Avolumam-se as críticas ao fim do regime de Autorização de Residência para Investimento (ARI), conhecido por vistos gold. Associações e empresários apontam o dedo à medida anunciada pelo primeiro-ministro no âmbito do programa Mais Habitação, aprovado em Conselho de Ministros, na última semana e agora em consulta pública, e pedem a António Costa que dê um passo atrás.

“Ou o governo terá o bom senso de repensar e perceber que este não é o caminho, ou que nos apresente um estudo que prove que o problema da habitação está relacionado com o impacto dos golden visa“, desafia o representante da APPII, que apelida o conjunto de medidas como um “ataque sem precedentes e uma punição ao investimento turístico e estrangeiro”.

António Costa ditou o fim ao mecanismo com dez anos apoiado no argumento do combate à especulação imobiliária, justificando que existe “uma baixíssima taxa, para não dizer quase nula, para criação de emprego, e baixíssima contribuição para outras atividades”. Leitura diferente faz o general manager da Mercan Properties, Miguel Gomes.

A empresa que integra o grupo canadiano Mercan entou em Portugal em 2015 e tem desenvolvido o seu negócio exclusivamente através da ARI. Até ao final do ano, o investimento global no país, que contempla 23 hotéis, irá ascender aos 1,4 mil milhões de euros através de 2500 vistos gold.

“Foi precisamente este programa que permitiu que o grupo Mercan criasse nos últimos anos, em Portugal, um grupo hoteleiro de referência, que emprega centenas de trabalhadores e que virá a empregar milhares de trabalhadores aquando da conclusão e entrada em operação de todas as unidades hoteleiras, que gerará importante atividade económica num setor fundamental”, defende.

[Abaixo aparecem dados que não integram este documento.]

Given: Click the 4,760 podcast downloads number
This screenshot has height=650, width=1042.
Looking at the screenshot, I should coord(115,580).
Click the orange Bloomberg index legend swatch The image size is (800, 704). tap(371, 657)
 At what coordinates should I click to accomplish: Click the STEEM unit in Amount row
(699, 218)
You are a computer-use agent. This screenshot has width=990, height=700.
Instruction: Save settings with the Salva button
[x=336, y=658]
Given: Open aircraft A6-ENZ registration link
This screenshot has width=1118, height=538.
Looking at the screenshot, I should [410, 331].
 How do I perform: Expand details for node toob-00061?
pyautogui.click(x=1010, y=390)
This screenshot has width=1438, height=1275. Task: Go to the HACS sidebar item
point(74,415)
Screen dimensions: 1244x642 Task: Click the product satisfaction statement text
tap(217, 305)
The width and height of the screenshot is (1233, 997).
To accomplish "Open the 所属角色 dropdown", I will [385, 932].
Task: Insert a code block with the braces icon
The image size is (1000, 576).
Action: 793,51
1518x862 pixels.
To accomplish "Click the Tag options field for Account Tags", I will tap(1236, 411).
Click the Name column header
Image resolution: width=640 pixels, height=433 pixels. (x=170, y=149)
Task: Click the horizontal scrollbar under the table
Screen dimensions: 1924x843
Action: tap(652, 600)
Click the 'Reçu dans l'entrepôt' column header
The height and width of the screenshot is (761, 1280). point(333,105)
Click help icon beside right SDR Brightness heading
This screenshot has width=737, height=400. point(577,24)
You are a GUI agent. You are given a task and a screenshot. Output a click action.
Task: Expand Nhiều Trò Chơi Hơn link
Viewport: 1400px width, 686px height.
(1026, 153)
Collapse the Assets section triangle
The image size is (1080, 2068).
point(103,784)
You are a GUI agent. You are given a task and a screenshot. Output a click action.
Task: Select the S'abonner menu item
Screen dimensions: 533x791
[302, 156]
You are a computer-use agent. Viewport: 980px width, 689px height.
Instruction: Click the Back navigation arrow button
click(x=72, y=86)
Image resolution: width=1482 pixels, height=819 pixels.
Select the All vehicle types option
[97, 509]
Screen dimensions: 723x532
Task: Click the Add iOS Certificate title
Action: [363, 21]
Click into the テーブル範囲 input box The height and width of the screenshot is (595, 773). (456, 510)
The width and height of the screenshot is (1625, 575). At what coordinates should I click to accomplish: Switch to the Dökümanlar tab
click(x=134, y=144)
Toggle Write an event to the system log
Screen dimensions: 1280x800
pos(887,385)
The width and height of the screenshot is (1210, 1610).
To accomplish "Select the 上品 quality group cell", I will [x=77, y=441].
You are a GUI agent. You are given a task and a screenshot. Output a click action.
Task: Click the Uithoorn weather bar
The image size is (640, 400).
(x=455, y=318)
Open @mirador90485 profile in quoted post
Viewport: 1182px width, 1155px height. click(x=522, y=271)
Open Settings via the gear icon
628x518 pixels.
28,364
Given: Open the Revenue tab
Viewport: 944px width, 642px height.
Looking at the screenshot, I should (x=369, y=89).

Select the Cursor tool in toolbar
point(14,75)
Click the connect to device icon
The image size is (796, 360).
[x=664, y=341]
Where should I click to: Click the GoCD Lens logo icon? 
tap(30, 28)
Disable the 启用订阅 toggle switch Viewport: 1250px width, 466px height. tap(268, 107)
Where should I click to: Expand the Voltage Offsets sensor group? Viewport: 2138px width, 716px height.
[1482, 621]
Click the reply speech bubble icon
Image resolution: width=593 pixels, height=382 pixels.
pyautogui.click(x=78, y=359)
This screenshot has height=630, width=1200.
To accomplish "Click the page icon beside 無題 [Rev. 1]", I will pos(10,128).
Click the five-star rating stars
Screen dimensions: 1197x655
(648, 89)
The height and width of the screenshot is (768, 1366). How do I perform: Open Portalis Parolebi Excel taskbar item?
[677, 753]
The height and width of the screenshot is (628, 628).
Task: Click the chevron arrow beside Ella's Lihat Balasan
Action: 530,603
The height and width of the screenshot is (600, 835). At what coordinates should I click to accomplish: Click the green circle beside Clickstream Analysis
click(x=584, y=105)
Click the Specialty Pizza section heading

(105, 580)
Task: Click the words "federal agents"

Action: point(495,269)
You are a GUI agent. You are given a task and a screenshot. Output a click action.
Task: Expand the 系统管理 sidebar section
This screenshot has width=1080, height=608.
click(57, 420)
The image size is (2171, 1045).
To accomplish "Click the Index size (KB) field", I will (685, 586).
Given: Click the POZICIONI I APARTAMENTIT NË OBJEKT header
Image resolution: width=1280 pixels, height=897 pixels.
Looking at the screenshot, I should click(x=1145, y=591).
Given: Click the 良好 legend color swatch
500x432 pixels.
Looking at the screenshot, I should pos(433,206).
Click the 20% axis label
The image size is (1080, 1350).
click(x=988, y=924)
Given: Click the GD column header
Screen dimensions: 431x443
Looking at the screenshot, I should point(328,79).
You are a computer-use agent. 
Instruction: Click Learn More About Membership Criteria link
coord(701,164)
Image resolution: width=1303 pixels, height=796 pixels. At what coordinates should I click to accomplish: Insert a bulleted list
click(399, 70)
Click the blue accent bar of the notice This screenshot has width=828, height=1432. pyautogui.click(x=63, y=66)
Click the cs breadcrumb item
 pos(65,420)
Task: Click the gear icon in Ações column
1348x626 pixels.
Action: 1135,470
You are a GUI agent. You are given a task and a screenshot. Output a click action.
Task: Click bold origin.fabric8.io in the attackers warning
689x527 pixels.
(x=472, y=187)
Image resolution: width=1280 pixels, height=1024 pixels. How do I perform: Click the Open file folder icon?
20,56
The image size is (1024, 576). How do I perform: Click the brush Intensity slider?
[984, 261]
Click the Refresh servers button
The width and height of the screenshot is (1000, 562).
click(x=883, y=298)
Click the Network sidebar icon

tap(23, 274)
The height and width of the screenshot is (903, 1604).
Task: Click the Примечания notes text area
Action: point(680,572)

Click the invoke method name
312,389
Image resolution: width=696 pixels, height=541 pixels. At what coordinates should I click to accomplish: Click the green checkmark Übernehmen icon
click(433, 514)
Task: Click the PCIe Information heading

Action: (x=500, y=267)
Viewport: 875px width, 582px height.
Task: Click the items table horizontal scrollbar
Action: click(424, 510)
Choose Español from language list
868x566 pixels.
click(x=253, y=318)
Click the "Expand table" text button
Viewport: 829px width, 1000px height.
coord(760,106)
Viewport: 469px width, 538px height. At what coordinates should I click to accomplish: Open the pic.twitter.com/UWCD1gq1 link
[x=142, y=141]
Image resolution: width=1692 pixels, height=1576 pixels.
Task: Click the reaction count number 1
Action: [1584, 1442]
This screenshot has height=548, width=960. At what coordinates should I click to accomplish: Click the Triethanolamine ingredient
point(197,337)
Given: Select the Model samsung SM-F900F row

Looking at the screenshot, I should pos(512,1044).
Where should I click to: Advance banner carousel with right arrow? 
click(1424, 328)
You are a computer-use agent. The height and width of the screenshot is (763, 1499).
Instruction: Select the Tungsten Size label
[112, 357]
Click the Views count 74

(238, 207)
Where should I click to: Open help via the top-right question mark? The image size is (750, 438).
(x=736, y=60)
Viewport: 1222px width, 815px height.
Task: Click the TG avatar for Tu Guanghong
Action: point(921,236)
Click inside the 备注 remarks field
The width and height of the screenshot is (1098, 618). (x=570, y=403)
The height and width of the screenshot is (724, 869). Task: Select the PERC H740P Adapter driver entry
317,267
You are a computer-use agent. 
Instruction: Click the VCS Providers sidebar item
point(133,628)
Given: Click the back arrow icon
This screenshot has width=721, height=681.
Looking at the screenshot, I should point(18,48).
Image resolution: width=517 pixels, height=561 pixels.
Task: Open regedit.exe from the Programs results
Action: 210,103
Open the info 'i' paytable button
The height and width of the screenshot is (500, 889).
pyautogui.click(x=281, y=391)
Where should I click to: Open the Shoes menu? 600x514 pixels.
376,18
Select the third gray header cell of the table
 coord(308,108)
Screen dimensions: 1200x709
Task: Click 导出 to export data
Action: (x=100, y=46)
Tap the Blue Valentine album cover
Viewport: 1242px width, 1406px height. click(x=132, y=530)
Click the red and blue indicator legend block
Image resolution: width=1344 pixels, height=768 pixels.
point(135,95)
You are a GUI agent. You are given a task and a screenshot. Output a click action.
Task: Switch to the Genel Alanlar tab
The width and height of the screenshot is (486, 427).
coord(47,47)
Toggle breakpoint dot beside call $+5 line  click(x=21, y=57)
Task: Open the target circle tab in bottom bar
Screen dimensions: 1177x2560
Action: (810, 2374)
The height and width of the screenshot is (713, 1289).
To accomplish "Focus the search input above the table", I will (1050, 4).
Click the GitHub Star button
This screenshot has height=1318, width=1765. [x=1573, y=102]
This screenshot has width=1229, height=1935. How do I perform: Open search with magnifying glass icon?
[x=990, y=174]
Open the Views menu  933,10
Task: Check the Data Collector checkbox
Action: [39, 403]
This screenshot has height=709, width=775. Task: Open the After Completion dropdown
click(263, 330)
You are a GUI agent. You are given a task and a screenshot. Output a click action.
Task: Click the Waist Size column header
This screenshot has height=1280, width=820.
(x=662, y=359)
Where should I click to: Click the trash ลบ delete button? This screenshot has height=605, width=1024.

O responsável considera a medida “mais ideológica do que lógica” e que, a avançar, irá levar à “perda de uma fonte muito significativa de investimento estrangeiro, que tanta falta faz ao país, e em particular ao setor do turismo”. Miguel Gomes espera, por isso, que o governo “reconsidere a decisão”.

Já o presidente da Associação Portuguesa de Resorts (APR) é perentório ao afirmar que “não são os estrangeiros os culpados de nada porque eles representam uma fatia ínfima do mercado imobiliário e essa fatia não tem capacidade para influenciar nem preços nem procura”, e alerta para os impactos económicos que poderão advir do fim do programa e da “turbulência nefasta” que o anúncio veio trazer.

“Os vistos gold deram a Portugal, desde 2012, perto de sete mil milhões de euros de investimento [6,54 mil milhões de euros e 11 180 autorizações concedidas]. É dinheiro que entrou no país que não nos custou a obter, que redinamizou a construção e deu emprego a muita gente. Isto pode acabar de um dia para o outro e não há uma substituição para este programa”, lamenta Pedro Fontainhas.

O porta-voz da APR sustenta que são necessários esclarecimentos porque o que chefe de governo ditou foi “um mar de dúvidas”. Em causa não fica apenas o investimento imobiliário, mas todas as outras vias que o ARI contempla, nomeadamente o investimento através da transferência de capitais, da criação de emprego ou do apoio à produção artística e ao património cultural, por exemplo.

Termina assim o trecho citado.